New York, July 3, 2023—In response to a South African High Court’s Monday judgment striking down a gag order against the amaBhungane Center for Investigative Journalism, the Committee to Protect Journalists issued the following statement:
“Today’s judgment is a massive victory for media freedom in South Africa and an important vindication of a journalist’s ethical duty to protect confidential sources in the public interest,” said Angela Quintal, CPJ’s Africa program coordinator. “Deputy Judge President Roland Sutherland’s judgment reaffirms that the country’s courts will not condone pre-publication censorship without appropriate notice and that investigative journalists have the right to hold and use leaked information in the public interest.”
Quintal has been an amaBhungane board member since October 2013.
A judge granted the original injunction against amaBhungane on June 1—following a secret application by the Moti Group, the subject of the outlet’s coverage—and the action was widely condemned as a threat to media freedom in the country. The injunction ordered the outlet to return leaked documents and refrain from publishing further articles based on them.
On June 3, amaBhungane launched an urgent application in the Johannesburg High Court to overturn the order, in which the parties agreed that the investigative outlet would not destroy or alter the documentation until the matter could be heard in open court.
AmaBhungane sought another urgent application seeking to overthrow the original order last week; the judgment in its favor was delivered Monday, July 3.

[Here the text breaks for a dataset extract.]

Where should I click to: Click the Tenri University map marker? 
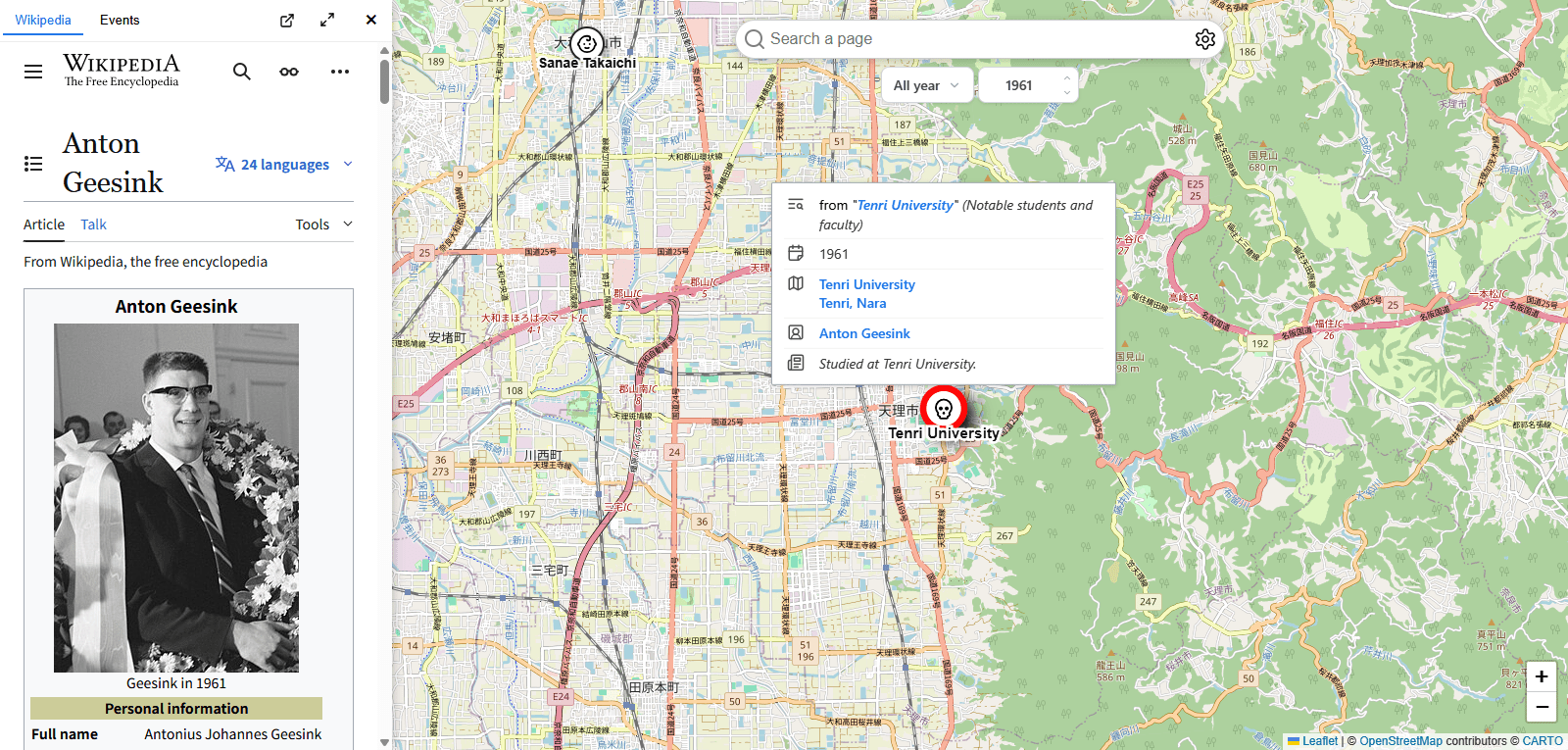(944, 409)
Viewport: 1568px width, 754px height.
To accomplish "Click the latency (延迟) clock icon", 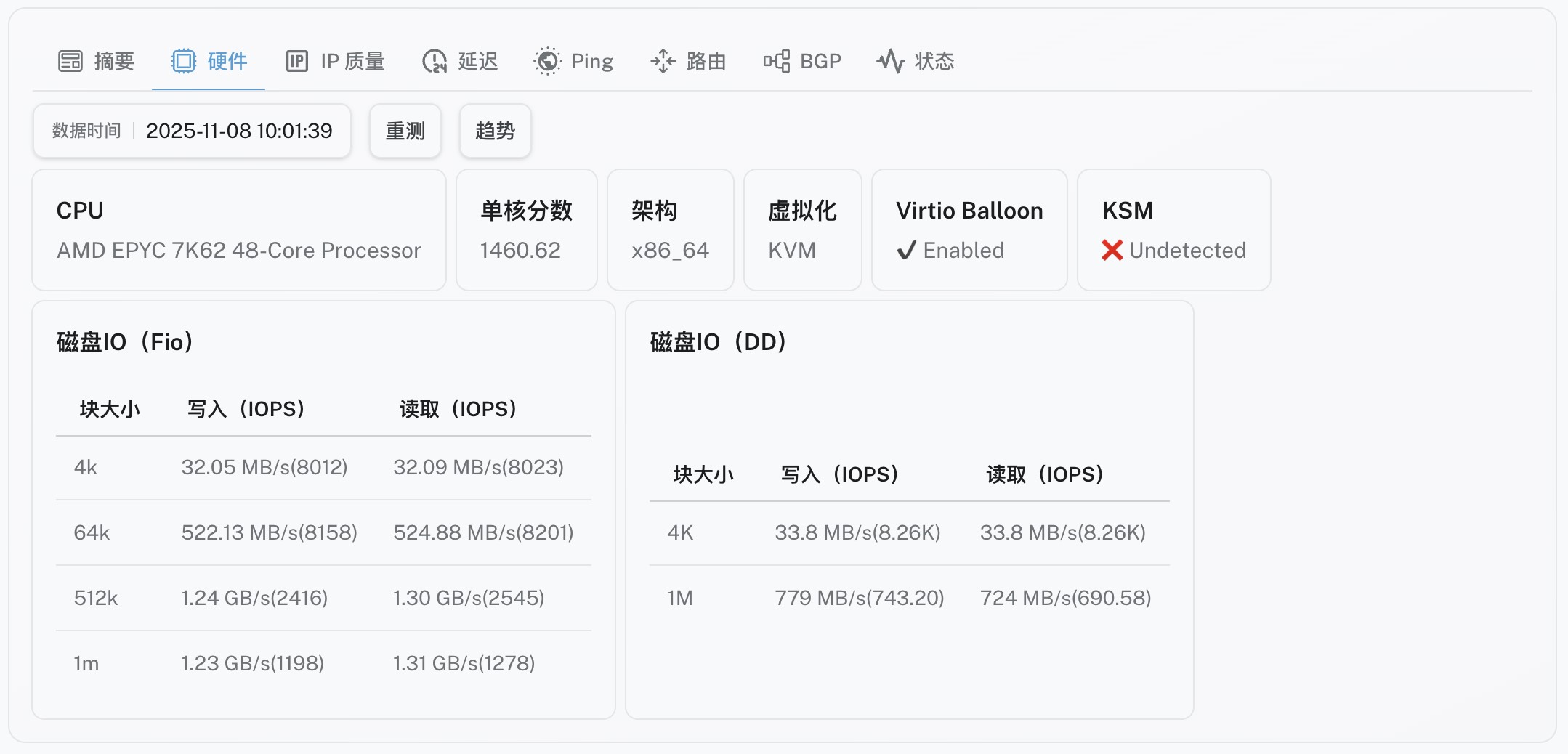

Sutherland called the Moti Group’s application an “abuse of the court process,” according to multiple news reports and a joint statement by the South African National Editors’ Forum, the Campaign for Free Expression, and Media Monitoring Africa, three local press freedom organizations who joined amaBhungane in its legal case. The judge ordered the Moti Group to pay amaBhungane’s and the three organizations’ legal costs.